The idea worked very well, but it could only work well as long as it was never actually used in the real world. As soon as people realised that Google were largely basing their rankings on link text, webmasters and search engine optimizers started to find ways of manipulating the links and link text, and therefore the rankings. From that point on, Google’s results deteriorated, and their fight against link manipulations has continued. We’ve had link exchange schemes for a long time now, and they are all about improving the rankings in Google – and in the other engines that copied Google’s idea.

In the first few months of this year (2006), Google rolled out a new infrastructure for their servers. The infrastructure update was called “Big Daddy”. As the update was completed, people started to notice that Google was dropping their sites’ pages from the index – their pages were being dumped. Many sites that had been fully indexed for a long time were having their pages removed from Google’s index, which caused traffic to deteriorate, and business to be lost. It caused a great deal of frustration, because Google kept quiet about what was happening. Speculation about what was causing it was rife, but nobody outside Google knew exactly why the pages were being dropped.

Then on the 16th May 2006, Matt Cutts, a senior Google software engineer, finally explained something about what was going on. He said that the dropping of pages is caused by the improved crawling and indexing functions in the new Big Daddy infrastructure, and he gave some examples of sites that had had their pages dropped.

Here is what Matt said about one of the sites:

Some one sent in a health care directory domain. It seems like a fine site, and it’s not linking to anything junky. But it only has six links to the entire domain. With that few links, I can believe that out toward the edge of the crawl, we would index fewer pages.
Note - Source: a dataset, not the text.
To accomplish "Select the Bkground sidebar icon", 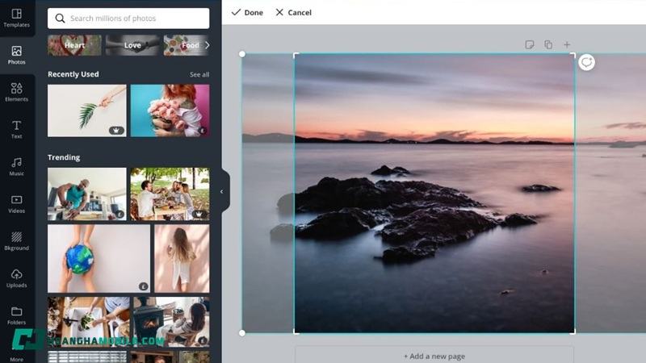I will coord(16,240).
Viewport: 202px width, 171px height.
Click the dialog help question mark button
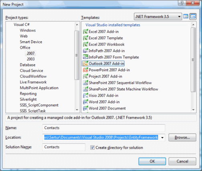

And about the same site, he went on to say:

A few more relevant links would help us know to crawl more pages from your site.

Because the site hasn’t attracted enough relevant links to it, it won’t have all of its pages included in Google’s index, in spite of the fact that, in Matt’s words, “it seems like a fine site”. He also said the same about another of the examples that he gave.

Let me repeat one of the things that he said about that site. “A few more relevant links would help us know to crawl more pages from your site.” What??? They know that the site is there! They know that the site has more pages that they haven’t crawled and indexed! They don’t need any additional help to know to crawl more pages from the site! If the site has “fine” pages then index them, dammit. That’s what a search engine is supposed to do. That’s what Google’s users expect them to do.

Google never did crawl all sites equally. The amount of PageRank in a site has always affected how often a site is crawled. But they’ve now added links to the criteria, and for the first time they are dumping a site’s pages OUT of the index if it doesn’t have a good enough score. What sense is there in dumping perfectly good and useful pages out of the index? If they are in, leave them in. Why remove them? What difference does it make if a site has only one link pointing to it or a thousand links pointing to it? Does having only one link make it a bad site that people would rather not see? If it does, why index ANY of it’s pages? Nothing makes any sort of sense.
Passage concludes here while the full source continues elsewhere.